Interview with J. Scott Coatsworth, author of THE RISING TIDE (LIMINAL SKY)

I’m always fascinated by science fiction novels about ‘generation ships’, where an intrepid group of humans sets off on a journey that will take hundreds of years to reach a new home in the stars. I love watching how the society evolves from the original crew, seeing what gets forgotten or remembered or changed. I like being the omniscient observer as the series goes on, who knows things the descendants of the first pioneers have long forgotten. When an author can put a twist – or several twists! – on the basic trope, I’m even more on board for the journey.

J. Scott Coatsworth’s Liminal Sky series does all this and more. The second book which just released, entitled The Rising Tide, continues the story begun in book one The Stark Divide. The books can be read as standalones but a reader really shouldn’t deprive themselves of the excitement in the first book, which is where the asteroid becomes the spaceship Forever and the final days on Earth happen much sooner than anyone expected.  The Rising Tide picks up and builds on the events in book one. I was excited to have the opportunity to ask author Coatsworth some questions about the series.

A little about the author from his official biography:  Ushered into fantasy and sci-fi at the age of nine, J. Scott Coatsworth devoured his library of Asimovs, Clarkes, and McCaffreys, but wondered where the gay people were in speculative fiction. Scott addressed the issue himself, creating traditional sci-fi and fantasy worlds into something new. He also runs Queer Sci Fi and Queer Romance Ink with his husband Mark, sites that bring LGBTIQA communities together to celebrate fiction that reflects queer life and love.

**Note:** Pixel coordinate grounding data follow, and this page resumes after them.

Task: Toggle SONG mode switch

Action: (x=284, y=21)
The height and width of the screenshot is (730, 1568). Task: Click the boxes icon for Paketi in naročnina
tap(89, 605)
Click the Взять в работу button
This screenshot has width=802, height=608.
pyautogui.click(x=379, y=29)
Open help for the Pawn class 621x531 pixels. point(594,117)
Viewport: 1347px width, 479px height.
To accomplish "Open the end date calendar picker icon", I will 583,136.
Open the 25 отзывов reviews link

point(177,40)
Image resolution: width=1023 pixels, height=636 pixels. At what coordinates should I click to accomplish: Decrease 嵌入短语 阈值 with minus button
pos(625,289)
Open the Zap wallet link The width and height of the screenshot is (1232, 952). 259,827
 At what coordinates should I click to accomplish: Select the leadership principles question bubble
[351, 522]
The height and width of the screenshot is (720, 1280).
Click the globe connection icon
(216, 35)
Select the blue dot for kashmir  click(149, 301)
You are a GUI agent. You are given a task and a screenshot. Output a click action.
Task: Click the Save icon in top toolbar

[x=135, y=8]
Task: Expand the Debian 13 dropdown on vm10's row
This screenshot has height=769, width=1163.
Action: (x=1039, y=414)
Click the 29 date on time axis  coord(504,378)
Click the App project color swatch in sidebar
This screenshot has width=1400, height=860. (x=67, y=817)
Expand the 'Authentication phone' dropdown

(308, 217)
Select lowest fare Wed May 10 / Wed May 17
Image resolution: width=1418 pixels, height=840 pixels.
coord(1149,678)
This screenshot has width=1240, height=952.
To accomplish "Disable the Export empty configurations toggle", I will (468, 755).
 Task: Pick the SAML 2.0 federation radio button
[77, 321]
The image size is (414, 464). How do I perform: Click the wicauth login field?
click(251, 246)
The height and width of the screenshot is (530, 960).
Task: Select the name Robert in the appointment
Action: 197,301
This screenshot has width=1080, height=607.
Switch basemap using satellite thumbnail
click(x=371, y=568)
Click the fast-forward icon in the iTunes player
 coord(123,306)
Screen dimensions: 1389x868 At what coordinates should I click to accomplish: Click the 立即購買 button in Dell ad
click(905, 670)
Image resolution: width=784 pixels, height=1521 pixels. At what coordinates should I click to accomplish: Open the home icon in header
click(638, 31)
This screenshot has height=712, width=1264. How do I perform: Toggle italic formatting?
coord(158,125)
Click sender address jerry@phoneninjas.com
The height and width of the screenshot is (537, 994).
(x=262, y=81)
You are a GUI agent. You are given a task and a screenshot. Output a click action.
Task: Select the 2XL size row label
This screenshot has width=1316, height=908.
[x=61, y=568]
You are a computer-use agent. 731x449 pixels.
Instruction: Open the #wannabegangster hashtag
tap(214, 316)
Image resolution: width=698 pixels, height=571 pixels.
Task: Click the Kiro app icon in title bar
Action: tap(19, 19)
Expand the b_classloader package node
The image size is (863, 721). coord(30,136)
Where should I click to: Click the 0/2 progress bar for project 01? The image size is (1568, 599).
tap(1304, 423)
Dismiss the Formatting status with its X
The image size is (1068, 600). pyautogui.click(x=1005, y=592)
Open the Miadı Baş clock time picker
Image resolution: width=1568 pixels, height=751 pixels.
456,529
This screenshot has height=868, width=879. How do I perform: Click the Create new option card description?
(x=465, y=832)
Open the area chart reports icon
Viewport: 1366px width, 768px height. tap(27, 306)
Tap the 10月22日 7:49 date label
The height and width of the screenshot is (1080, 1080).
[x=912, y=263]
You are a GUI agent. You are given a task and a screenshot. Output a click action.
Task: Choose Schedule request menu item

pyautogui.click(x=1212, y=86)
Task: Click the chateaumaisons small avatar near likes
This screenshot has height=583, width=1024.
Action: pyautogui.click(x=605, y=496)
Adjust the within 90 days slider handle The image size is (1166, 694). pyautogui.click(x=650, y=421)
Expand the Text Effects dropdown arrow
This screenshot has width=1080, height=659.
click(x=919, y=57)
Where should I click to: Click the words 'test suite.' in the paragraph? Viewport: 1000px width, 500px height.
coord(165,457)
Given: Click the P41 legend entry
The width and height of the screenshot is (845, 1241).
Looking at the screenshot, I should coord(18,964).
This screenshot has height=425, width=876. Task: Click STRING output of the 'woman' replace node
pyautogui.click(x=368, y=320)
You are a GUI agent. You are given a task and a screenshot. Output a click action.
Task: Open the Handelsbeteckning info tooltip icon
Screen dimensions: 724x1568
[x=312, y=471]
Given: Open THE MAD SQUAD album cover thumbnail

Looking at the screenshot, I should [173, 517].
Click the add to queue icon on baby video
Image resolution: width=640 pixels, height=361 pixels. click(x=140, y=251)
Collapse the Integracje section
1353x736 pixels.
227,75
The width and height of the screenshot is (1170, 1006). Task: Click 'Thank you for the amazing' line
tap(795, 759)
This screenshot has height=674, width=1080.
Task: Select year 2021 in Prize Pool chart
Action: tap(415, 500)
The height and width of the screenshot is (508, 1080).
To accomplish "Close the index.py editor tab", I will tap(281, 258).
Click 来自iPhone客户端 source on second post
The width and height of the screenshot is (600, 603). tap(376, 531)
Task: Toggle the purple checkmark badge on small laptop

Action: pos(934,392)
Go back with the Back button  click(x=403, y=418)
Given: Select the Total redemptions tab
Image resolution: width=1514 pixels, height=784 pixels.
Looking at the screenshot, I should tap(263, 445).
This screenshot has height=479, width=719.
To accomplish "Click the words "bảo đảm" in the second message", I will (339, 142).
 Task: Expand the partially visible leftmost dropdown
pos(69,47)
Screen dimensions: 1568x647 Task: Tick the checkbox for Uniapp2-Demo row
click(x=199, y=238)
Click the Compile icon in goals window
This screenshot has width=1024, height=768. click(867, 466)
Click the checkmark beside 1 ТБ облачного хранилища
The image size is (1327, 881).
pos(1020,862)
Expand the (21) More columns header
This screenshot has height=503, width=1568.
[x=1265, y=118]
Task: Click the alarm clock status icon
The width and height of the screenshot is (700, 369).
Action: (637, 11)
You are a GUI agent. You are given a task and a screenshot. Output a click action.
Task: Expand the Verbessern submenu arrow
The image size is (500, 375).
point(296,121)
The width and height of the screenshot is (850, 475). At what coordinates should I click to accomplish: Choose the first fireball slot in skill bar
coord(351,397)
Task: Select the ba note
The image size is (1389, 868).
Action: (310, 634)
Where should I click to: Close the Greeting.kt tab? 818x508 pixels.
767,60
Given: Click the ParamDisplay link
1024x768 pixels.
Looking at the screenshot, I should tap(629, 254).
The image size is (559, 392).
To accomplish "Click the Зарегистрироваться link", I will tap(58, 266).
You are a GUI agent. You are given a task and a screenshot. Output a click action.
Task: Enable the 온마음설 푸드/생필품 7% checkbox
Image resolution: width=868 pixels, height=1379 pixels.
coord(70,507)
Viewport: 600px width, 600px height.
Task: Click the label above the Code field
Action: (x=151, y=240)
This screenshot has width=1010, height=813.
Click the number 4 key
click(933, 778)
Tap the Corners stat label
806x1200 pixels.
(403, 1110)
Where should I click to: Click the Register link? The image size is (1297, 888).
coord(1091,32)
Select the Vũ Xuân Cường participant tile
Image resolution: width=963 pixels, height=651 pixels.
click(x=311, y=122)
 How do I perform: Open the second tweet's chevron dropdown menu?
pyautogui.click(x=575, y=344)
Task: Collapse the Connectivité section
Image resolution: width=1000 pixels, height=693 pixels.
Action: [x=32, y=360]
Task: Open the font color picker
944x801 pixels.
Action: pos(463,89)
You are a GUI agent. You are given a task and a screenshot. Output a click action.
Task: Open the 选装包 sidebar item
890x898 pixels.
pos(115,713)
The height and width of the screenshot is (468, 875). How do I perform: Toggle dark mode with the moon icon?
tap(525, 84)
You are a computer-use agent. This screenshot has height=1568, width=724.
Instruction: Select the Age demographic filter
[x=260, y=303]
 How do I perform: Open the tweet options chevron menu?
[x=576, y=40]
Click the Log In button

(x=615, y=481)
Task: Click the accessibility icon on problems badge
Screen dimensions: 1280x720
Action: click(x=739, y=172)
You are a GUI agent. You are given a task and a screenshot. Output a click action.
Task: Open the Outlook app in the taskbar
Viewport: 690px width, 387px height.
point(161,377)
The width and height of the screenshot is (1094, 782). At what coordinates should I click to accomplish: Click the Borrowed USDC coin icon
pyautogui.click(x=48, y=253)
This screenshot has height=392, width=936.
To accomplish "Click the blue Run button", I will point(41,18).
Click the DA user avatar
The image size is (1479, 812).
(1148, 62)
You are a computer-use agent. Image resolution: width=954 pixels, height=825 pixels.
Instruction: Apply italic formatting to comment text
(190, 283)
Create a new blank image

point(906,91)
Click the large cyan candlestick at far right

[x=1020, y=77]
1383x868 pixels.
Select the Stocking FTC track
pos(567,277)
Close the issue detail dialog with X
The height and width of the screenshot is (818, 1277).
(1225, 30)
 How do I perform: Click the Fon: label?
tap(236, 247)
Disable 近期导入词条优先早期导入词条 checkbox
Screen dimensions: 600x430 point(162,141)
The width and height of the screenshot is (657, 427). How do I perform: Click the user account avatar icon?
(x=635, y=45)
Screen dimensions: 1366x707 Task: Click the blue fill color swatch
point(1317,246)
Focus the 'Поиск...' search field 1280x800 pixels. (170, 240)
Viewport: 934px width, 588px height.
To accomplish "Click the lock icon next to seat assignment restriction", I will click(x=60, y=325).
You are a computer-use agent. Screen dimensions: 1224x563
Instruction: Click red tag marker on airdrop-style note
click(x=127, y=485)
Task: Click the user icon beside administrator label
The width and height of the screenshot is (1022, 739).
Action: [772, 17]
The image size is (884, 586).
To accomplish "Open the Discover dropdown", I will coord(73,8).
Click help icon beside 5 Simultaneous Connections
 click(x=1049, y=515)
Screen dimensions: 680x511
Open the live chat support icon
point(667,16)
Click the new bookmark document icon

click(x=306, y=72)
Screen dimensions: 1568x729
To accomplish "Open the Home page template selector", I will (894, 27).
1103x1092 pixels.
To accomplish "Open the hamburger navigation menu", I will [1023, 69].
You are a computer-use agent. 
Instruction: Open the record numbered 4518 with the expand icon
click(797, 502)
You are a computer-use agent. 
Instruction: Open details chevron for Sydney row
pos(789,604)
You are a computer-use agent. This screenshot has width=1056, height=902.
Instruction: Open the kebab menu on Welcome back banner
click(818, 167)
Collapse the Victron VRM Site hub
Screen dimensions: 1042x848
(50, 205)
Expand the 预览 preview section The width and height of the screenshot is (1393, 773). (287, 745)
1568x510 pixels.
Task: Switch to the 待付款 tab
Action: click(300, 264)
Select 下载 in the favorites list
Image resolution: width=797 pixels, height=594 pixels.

 Here’s the blurb for the new book (courtesy of DSP Publications): Earth is dead.

Five years later, the remnants of humanity travel through the stars inside Forever, a living, ever-evolving, self-contained generation ship. When Eddy Tremaine and Andy Hammond find a hidden world-within-a-world under the mountains, the discovery triggers a chain of events that could fundamentally alter or extinguish life as they know it, culminate in the takeover of the world mind, and end free will for humankind.

Control the AI, control the people.

Eddy, Andy, and a handful of other unlikely heroes—people of every race and identity, and some who aren’t even human—must find the courage and ingenuity to stand against the rising tide.

Otherwise they might be living through the end days of human history. 

Veronica for Amazing Stories: What were your major influences when writing the series?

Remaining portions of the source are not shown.